Along the way, Hiller acquired a cadre of admiring colleagues and devoted friends.
"He's a man with catholic interests," said John Zeglis, a former partner at Sidley & Austin who later became AT&T's general counsel and then chief executive of AT&T Wireless.
Hiller, Zeglis and several friends kept up an annual tradition of backpacking in the Rockies or other wilderness areas at which Hiller characteristically displayed the campcraft he learned as an Eagle Scout and maintained the group's travel journal.
"We'd notice that he'd read newspapers cover to cover, even before he got into that business," Zeglis recalled...
And....
At the Chicago Tribune, where he became publisher in November 2004, Hiller quickly became a familiar figure in the newsroom — not the most natural haunt for a publisher. He arrived on election night that year and spent hours observing the operation at a time when a newsroom is at its most frenzied, and later sponsored a series of well-appreciated brown-bag lunches for staff members at which "no questions were off-limits," said Tribune Editor Ann Marie Lipinski.
"We didn't always see eye to eye on things, but he was comfortable with disagreement," Lipinski added.
Whether, or how much, Hiller will stand between The Times newsroom and what newsroom employees see as Tribune Co.'s unrelenting demand for cost cuts is unclear. Tribune editors note that his engaging personality and his sensitivity to newsroom culture don't obscure the fact that he is unmistakably a corporate manager.
"At the end of the day, he's a business guy," said one newsroom executive who asked not to be named. "On budget issues, he'll make the decisions he has to make as part of management."
That said, a Tribune newsroom source noted that in reducing costs, Hiller tended to try to avoid cutting personnel, instead seeking operational savings elsewhere, "and that was appreciated by the staff...
Now there are those at the Times who feel that this change is merely a short term turnaround to put some lipstick on the pig by cutting costs, raising net income - and then selling the LA Times.
But I don't think so.
I can not imagine the Tribune selling the Times when it brings in the revenue it still commands nor can I imagine David Hiller taking this job if it was just to conduct a close out sale.
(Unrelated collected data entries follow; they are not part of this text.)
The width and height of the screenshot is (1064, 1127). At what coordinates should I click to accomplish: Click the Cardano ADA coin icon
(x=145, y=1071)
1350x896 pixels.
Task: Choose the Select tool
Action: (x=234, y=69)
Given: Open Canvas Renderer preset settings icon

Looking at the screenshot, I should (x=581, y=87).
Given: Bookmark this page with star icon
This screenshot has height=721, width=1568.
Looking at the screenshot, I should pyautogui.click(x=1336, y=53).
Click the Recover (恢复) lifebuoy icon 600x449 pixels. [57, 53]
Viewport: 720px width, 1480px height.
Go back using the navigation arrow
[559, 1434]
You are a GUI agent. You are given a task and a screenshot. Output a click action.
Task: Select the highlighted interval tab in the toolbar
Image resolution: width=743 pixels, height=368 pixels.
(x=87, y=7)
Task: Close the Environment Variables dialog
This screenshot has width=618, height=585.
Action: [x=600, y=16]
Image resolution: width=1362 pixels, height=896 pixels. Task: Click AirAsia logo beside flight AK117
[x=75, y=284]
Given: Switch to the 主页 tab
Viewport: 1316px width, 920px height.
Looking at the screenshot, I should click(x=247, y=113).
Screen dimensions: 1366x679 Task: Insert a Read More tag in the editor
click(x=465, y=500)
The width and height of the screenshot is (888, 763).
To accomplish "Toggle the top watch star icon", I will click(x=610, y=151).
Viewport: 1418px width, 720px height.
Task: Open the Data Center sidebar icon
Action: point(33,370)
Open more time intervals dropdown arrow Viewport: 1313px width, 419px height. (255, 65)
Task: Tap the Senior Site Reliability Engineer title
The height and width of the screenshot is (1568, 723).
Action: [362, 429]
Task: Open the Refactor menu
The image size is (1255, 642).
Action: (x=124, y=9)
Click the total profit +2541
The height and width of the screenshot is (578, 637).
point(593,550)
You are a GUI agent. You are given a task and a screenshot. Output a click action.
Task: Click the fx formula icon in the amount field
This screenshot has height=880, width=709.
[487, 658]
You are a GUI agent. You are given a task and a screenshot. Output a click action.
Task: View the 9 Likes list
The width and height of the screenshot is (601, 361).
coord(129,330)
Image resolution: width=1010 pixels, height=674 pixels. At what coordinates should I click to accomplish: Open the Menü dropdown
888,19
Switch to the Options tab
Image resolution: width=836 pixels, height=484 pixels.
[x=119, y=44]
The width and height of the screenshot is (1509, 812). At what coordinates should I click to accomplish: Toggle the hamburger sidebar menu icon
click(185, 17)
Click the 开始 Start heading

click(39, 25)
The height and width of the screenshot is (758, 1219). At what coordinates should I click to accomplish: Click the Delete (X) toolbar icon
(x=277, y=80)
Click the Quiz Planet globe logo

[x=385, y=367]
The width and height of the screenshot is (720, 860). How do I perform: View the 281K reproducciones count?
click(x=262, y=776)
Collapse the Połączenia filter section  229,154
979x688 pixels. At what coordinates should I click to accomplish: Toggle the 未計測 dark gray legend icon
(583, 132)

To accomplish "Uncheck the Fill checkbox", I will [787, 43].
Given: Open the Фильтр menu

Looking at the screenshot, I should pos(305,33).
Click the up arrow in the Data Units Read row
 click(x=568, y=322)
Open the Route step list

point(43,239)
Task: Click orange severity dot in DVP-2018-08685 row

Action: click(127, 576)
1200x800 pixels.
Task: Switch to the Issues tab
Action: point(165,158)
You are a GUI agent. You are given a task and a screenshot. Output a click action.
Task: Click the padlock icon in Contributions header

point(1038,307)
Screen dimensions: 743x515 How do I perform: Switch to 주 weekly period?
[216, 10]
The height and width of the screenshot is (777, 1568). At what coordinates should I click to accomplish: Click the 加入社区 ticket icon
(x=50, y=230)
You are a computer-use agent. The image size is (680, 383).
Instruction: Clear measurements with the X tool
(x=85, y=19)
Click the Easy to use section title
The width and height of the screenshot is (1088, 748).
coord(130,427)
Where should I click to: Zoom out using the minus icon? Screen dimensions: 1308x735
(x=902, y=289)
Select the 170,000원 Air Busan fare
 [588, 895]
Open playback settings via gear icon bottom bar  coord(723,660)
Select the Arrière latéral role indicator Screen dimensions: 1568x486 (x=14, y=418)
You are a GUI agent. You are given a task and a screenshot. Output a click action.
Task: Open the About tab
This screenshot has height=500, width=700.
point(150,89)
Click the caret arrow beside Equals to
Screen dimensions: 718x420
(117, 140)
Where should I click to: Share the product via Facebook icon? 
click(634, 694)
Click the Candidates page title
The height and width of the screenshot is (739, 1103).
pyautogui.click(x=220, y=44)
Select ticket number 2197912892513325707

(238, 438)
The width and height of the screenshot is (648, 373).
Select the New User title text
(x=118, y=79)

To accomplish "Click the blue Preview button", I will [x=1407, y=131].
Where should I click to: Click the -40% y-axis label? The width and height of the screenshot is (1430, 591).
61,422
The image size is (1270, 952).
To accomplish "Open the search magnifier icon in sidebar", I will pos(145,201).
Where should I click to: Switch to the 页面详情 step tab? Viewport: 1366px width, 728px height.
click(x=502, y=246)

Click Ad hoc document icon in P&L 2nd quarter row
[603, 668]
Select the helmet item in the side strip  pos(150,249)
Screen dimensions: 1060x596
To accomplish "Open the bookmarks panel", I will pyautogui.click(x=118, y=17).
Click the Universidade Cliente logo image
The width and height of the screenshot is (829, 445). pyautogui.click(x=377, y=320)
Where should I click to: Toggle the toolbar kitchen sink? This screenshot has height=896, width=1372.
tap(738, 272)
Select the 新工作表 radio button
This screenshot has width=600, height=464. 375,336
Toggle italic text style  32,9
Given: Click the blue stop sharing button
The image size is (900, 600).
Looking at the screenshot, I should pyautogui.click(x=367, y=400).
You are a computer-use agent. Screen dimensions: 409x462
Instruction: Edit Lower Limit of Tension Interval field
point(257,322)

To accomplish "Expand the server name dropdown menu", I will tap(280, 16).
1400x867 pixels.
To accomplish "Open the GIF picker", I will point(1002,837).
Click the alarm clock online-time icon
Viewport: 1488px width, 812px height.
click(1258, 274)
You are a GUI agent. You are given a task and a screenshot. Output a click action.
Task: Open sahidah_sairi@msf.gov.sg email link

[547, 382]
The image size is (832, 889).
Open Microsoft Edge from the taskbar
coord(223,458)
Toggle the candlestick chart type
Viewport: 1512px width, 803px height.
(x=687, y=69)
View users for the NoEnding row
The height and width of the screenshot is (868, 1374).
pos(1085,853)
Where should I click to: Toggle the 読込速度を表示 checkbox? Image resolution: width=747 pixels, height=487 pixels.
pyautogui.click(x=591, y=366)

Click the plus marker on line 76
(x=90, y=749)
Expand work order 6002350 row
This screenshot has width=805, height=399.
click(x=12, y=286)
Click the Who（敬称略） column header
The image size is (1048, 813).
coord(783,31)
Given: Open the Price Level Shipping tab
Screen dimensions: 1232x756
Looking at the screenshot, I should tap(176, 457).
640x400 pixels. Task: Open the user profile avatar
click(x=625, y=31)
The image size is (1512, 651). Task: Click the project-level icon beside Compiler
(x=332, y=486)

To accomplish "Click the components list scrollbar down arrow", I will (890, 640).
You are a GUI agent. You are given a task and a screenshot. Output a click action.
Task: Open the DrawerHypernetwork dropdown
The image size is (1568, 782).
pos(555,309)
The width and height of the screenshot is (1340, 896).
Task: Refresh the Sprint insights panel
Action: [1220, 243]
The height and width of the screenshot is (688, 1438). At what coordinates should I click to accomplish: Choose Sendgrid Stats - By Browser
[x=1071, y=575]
Under Johnson, Baquet and Martinez - the Times has dramatically improved in the past two years. Now with a publisher with more clout in Chicago at the helm and one willing to explore more ways for the paper to engage the public along with more creative ways of cutting costs - he just might be the person to not just finish turning around the LA Times creatively, but also - finally - financially.